Will you be having Jack Daniels Old No. 7 Mustard or the Reine de Dijon Moutarde a la Framboise?
Jones H. recited:
I have my Oracle database installed. Now I want to configure scripts that automatically backup the database. The script is called daily_backup. So how can I make it auto run say at midnight daily?
Shadowman thinks that what you need is cron. Cron is used to run commands at predetermined times on an ongoing basis. One could also use "at", but that command only works once. It's much better for sending mail to your boss at 4 in the morning saying how you just managed to finish that big project and you won't be in tomorrow because you need to get some sleep.
Not that Shadowman has ever done such a thing, mind you.

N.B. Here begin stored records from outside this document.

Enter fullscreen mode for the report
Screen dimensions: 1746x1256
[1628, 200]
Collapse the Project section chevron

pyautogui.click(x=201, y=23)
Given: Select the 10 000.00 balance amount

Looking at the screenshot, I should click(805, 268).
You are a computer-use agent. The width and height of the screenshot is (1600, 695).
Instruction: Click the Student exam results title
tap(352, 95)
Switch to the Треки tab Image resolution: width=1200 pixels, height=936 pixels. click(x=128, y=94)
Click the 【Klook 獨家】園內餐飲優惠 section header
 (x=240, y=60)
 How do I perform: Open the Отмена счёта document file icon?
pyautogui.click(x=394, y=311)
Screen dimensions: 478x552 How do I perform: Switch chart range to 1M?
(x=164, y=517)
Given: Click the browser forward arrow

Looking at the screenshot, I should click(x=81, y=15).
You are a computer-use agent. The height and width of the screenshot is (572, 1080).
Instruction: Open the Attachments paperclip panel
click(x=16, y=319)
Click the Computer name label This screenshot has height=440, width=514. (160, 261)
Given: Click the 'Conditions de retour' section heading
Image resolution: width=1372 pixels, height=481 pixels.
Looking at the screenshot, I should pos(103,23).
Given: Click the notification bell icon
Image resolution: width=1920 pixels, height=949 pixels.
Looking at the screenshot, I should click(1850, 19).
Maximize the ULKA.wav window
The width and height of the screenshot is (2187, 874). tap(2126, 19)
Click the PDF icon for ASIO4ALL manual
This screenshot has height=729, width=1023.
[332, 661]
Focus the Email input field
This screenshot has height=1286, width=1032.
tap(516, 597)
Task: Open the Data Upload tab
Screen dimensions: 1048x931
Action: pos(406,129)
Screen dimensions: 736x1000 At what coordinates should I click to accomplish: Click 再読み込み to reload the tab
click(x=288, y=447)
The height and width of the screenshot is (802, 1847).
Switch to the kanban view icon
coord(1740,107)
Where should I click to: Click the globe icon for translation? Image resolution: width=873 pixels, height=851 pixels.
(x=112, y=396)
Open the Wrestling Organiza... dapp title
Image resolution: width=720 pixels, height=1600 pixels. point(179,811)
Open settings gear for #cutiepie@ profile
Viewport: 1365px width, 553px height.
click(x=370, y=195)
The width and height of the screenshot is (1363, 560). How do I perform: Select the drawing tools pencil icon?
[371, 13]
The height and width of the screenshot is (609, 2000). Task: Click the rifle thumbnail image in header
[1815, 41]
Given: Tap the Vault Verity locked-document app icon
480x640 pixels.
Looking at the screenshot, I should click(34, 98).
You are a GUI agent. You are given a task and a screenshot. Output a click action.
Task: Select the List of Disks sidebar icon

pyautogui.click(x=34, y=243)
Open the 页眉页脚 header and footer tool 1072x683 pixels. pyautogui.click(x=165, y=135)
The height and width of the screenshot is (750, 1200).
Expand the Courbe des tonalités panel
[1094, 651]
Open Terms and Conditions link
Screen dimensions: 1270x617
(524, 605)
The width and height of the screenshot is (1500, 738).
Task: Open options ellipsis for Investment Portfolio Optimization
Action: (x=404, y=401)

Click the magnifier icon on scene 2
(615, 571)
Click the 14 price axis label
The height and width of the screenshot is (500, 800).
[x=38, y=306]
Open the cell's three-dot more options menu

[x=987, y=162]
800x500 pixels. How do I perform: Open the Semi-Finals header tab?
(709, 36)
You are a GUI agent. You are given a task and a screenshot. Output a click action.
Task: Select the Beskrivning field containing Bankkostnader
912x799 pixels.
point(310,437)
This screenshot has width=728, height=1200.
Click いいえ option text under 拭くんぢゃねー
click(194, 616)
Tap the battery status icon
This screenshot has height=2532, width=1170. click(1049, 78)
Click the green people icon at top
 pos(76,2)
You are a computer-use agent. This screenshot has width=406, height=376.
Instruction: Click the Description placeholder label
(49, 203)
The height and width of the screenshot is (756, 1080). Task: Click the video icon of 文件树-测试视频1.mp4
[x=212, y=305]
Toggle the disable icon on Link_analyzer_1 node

According to the crontab(5) man page, something like this will run your script every night at midnight:
0 0 * * * path/to/your/script/daily_backup
Keep in mind that cron will happily mail any output from your backup script
to root; you can redirect this by adding a line like this to your crontab:
(Changing "dba" to whatever account you like.)
Or, assuming the script doesn't produce any useful output, simply redirect it into the bitbucket like so:
0 0 * * * path/to/your/script/daily_backup > /dev/null 2>&1
You should now be able to sleep nights secure in the knowledge that your databases are being backed up.
And let's keep that little "at" secret be you and Shadowman, eh?